At Hutto ISD, the fastest-growing school district in Central Texas and the first site visit in DFI’s tour, schools chief Dr. Cara Malone said she tapped into existing partnerships to launch the district’s teacher apprenticeship program last year. In conceptualizing the program, she also considered some of the recurring themes that had come up in conversation with people who had decided to leave the teaching profession.
“In the world of human resources, anybody who leaves a teaching position ends up in my office in a conversation. And a part of this apprenticeship comes from conversation after conversation with someone who has come into the field, expected it to be a certain way, and then is disappointed by that, so much so that that person walks away,” she said. “We have to do things differently. We can’t keep doing things the way we’re doing them and expect to keep people in the field.”
Hutto ISD, which is about 35 miles northeast of Austin, now has 66 teacher apprentices on four different ramps. About half of the apprentices are Hispanic, representing the communities served by Hutto ISD schools.
“Our apprentices … see themselves as future teachers. They’re more involved,” she said. “They’re building relationships with kids, and they really have become a true valued part of the culture of the school.”
Texas is experiencing one of the most severe teacher certification crises in the country, with 52 percent of new teachers entering the classroom this 2024-25 school year uncertified. At the same time, teacher attrition rates soared to a historic high of 13.4 percent in 2022-23. The consequences on student learning are far-reaching, with research showing a learning loss of about four months in reading and three months in math when taught by an uncertified teacher.

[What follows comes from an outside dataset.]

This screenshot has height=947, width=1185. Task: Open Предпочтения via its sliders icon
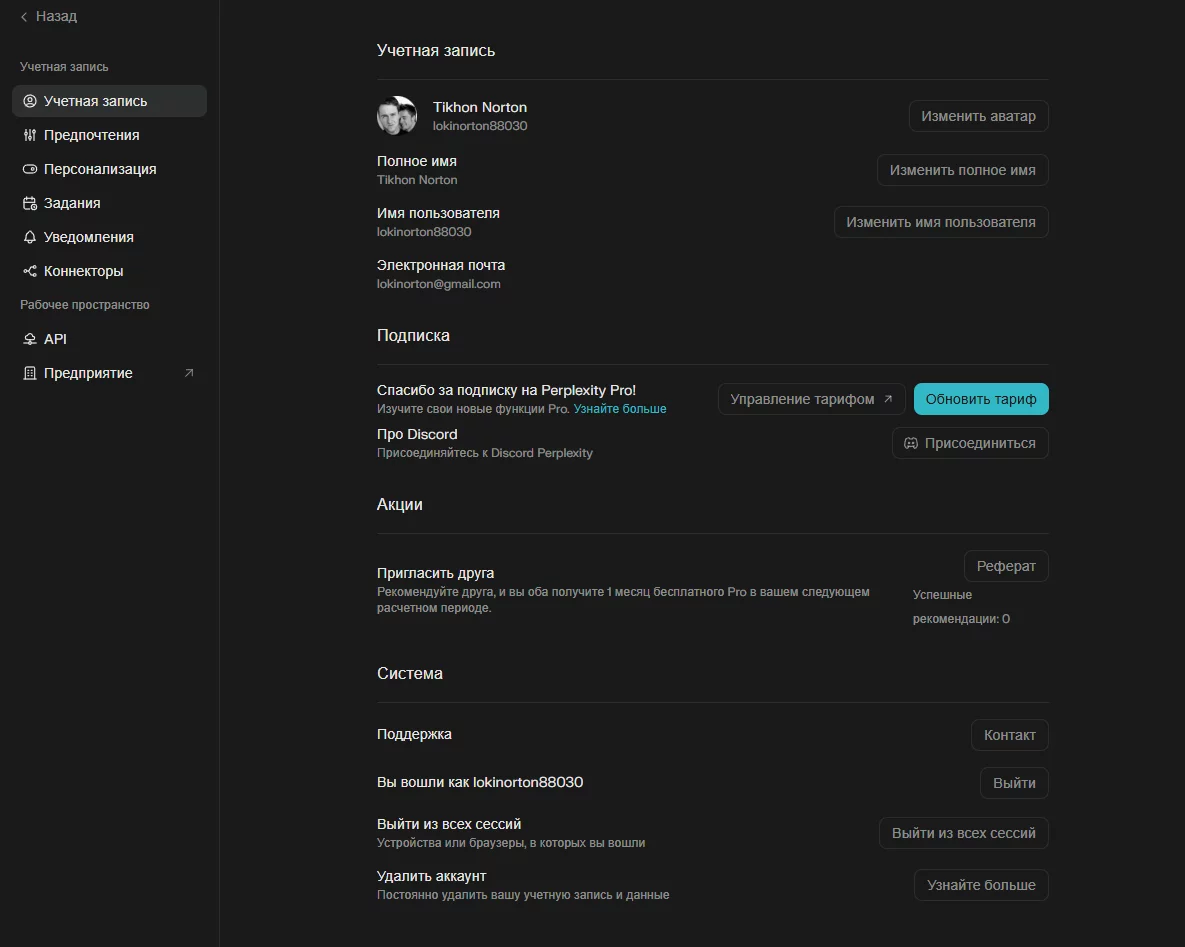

“As a teacher, it’s incredibly important to us that we retain our teachers once they become teachers. And part of that is making sure that they have the appropriate experiences as they progress through the program,” Dr. Malone said. “A prepared teacher is one who can maneuver all the thousands of things that happen, make decisions, and still feel good about him or herself at the end of the day, and good enough to come back the next day and help kids in new ways.”
RTAPs offer a structured, affordable, and hands-on pathway to teaching by embedding aspiring teachers, or “teacher apprentices,” directly into school settings. These programs give aspiring teachers more opportunities to practice, with experiences that increase in complexity and are intentionally woven throughout their tenure as apprentices.
Across the U.S., teacher apprenticeship programs have experienced exponential growth, from two programs in 2022 to 47 in 2024. To establish quality measures and best practices, DFI co-authored the National Guidelines for Apprenticeship Standards for K-12 Teacher Apprenticeships, approved by the U.S. Department of Labor.
“These programs have the potential to address urgent educator workforce needs, while reducing barriers to teacher certification,” said Patrick Steck, Vice President of External Affairs at DFI. “Our learning tour will bring the best of emerging Registered Teacher Apprenticeship Programs to light, enabling more local, state, and national leaders to learn and adopt impactful strategies for more accessible, practice-based, and instructionally-focused pathways at scale.”
Future program visits will feature classroom observations, interviews with teacher apprentices and mentors (“journeymakers”), and deep dives into funding, design, and community engagement with local leaders. In addition to the learning tour, DFI is conducting a landscape analysis of RTAPs in Texas that includes key findings on the 15+ programs currently being designed, built, or implemented throughout the state.